Il M5s ha chiamato in causa Cetto La Qualunque più per criticare la presidente del consiglio Giorgia Meloni che il provvedimento in sé. Dal Pd si è alzata la voce di qualche deputato, come Silvio Lai, che ha parlato di “ingannevole operazione di propaganda”. In sostanza, per le opposizioni il taglio del bollo auto è solo una “mossa elettorale”.
Le reazioni sono arrivate alla spicciolata. La stragrande maggioranza dei big non ha parlato. Insomma, niente baccano, niente grancassa. D’altronde è un misura che avrà un impatto immediato sull’immaginario. Quindi, puntare sui punti critici e sulle contraddizioni non è gioco facile.
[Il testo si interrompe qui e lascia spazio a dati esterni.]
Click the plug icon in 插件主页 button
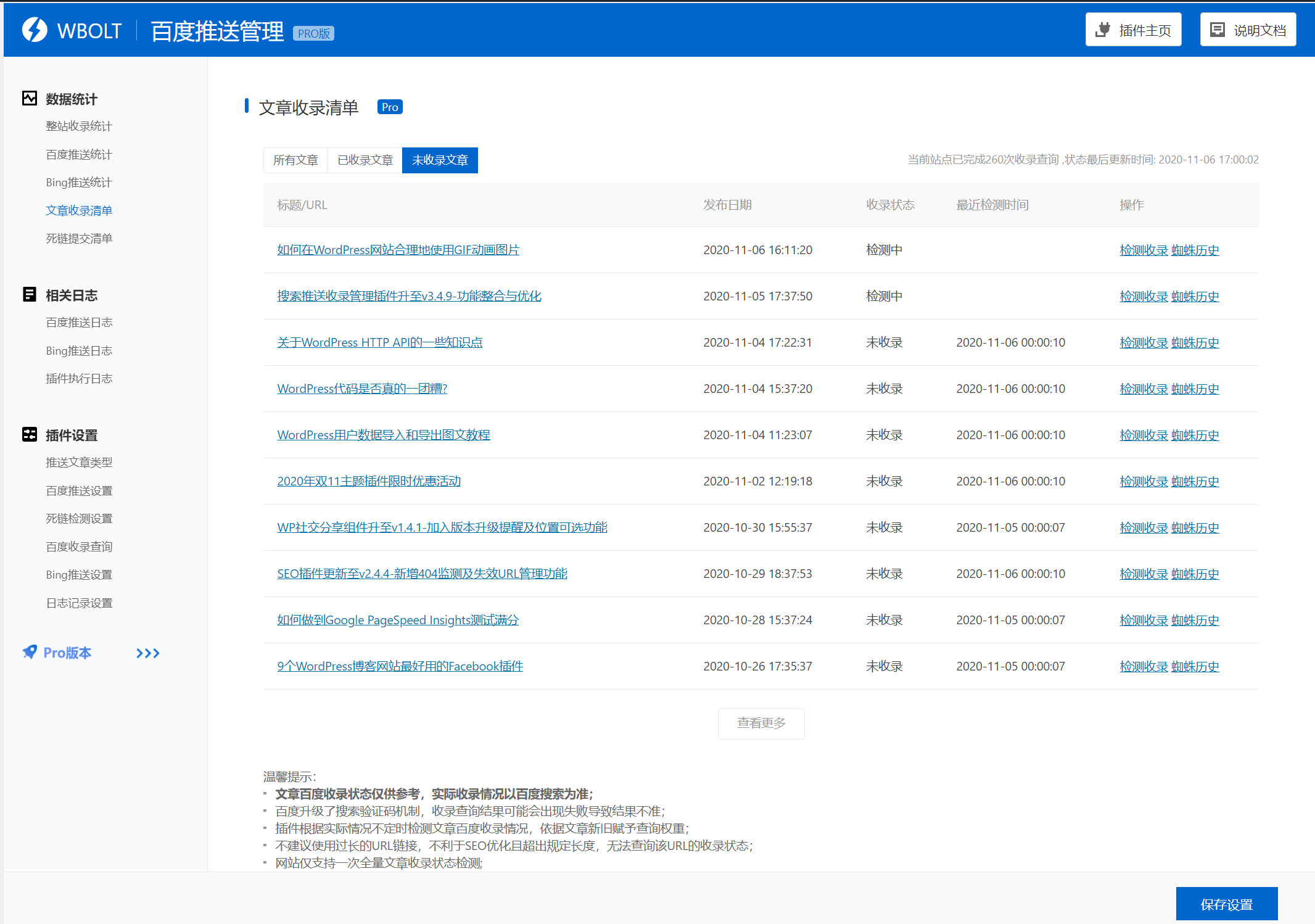The height and width of the screenshot is (924, 1315). click(1103, 30)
Per esempio, da candidato alla presidenza della Calabria, l’europarlamentare M5s Pasquale Tridico propose una misura analoga: in quell’occasione, “Meloni mi aveva denigrato, definendomi Cetto La Qualunque – ha ricordato Tridico – Mi chiedo dunque se la presidente del Consiglio continui a pensarla alla stessa maniera e se con coerenza definisca la sua proposta una mossa da Cetto La Qualunque”. Tridico ha scavato però il confine: “Fra la nostra proposta e la sua c’è una differenza abissale. Noi l’avevamo concepita per sostenere il ceto medio, lei lo fa a fine legislatura come mossa elettorale”.
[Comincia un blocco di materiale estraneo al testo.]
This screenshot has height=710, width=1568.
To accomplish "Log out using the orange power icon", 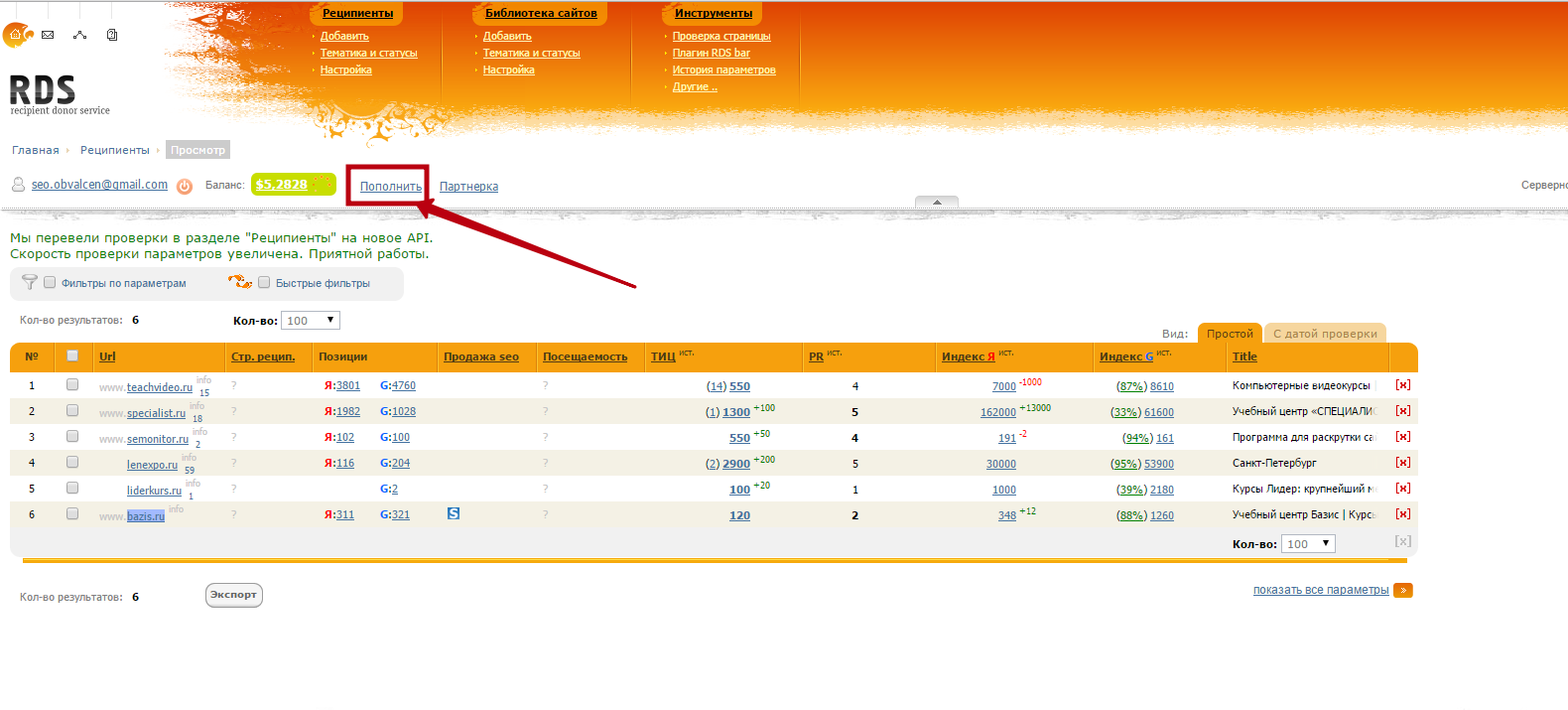I will click(185, 186).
Con lui, la deputata Vittoria Baldino, vicepresidente del M5s: “Quando una proposta arriva dal M5S viene insultata e bollata come populismo, ora improvvisamente diventa una grande misura”.
Fra i leader di partito, è intervenuto solo il segretario di Più Europa, Riccardo Magi, andando giù duro: “È la fiera delle mance, dei bonus pre elettorali e dei regali pre elettorali. Nel momento in cui abbiamo i dati sull’inflazione e, soprattutto, il caro energia che sta pesando tantissimo sulle tasche degli italiani, sembra più che altro un diversivo, un’arma di distrazione. Cioè, è niente rispetto all’aumento del costo della vita”. Anche il deputato di Avs Francesco Emilio Borrelli l’ha definita: “Una spudorata manovra elettorale”.
Fra le forze di centro, chi non disdegna è Azione: “Abolire il bollo delle auto è cosa buona e giusta – ha scritto sui social il senatore Marco Lombardo – . Abolirlo per un solo anno, guarda caso l’anno delle elezioni politiche, significa volere trasferire al prossimo governo la responsabilità politica (e l’onere di 2,3 miliardi) per non rimetterlo. Cosa meno buona e meno giusta”. Insomma, le critiche non riguardano direttamente la sostanza: “Non siamo di fronte all’abolizione – ha ricordato il depurato Pd Andrea Casu – ma solo a una sospensione elettorale che il governo non ha il coraggio di rendere strutturale”. E’ ancora vivo il ricordo dell’impatto che ebbe in campagna elettorale la promessa di Silvio Berlusconi di abolire l’Imu sulla prima casa.
Non ha caso, la premier lo ha rivendicato: “Lo schema ricalca quello che un altro governo di centrodestra, di cui ho fatto parte, ha usato per la casa: viene abolito il bollo sulla prima auto di proprietà fino a una determinata potenza dell’auto, cercando di concentrare su chi ha più bisogno”. Ma nelle opposizioni c’è il dubbio che il governo faccia il gioco delle tre carte: “O prenderà le risorse da qualche altra parte del gettito statale – ha spiegato Magi (+E) – e le darà alle regioni o le regioni aumenteranno altre imposte regionali. Quindi, che tipo di gioco fa Meloni?”.